◆ **Pixel coordinate grounding data**
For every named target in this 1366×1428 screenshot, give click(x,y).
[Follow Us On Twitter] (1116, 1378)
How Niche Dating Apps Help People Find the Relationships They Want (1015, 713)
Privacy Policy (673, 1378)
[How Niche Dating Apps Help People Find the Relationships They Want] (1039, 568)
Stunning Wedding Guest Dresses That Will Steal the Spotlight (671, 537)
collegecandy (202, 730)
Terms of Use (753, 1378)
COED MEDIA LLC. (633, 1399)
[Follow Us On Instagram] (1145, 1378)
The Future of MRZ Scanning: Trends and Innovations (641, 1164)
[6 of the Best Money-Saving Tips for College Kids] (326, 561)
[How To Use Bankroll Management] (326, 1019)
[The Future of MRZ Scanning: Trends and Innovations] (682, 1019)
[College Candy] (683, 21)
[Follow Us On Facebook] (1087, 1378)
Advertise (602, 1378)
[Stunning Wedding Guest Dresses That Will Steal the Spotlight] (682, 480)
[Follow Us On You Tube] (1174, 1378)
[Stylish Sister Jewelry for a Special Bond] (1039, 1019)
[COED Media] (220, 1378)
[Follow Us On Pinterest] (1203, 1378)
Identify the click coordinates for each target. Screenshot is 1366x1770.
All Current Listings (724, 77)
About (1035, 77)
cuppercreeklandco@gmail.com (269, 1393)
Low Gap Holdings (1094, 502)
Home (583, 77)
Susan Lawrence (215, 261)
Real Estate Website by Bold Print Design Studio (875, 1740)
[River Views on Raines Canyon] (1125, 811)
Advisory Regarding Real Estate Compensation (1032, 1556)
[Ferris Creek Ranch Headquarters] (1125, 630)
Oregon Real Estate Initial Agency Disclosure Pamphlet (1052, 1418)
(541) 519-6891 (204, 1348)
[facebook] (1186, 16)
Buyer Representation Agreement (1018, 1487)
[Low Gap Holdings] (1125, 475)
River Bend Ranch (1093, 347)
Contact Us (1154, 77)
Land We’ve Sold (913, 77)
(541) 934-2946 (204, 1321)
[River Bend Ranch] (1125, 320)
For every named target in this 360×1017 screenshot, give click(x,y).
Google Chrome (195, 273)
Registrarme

◆ **The problem**
Look above for the line with "[Stunning Wedding Guest" and the line with "Home (583, 77)"; transcribe both and all lines in between, exactly, and nothing else.

◆ **Task output**
[Stunning Wedding Guest Dresses That Will Steal the Spotlight] (682, 480)
[Follow Us On You Tube] (1174, 1378)
[Stylish Sister Jewelry for a Special Bond] (1039, 1019)
[COED Media] (220, 1378)
[Follow Us On Pinterest] (1203, 1378)
Identify the click coordinates for each target. Screenshot is 1366x1770.
All Current Listings (724, 77)
About (1035, 77)
cuppercreeklandco@gmail.com (269, 1393)
Low Gap Holdings (1094, 502)
Home (583, 77)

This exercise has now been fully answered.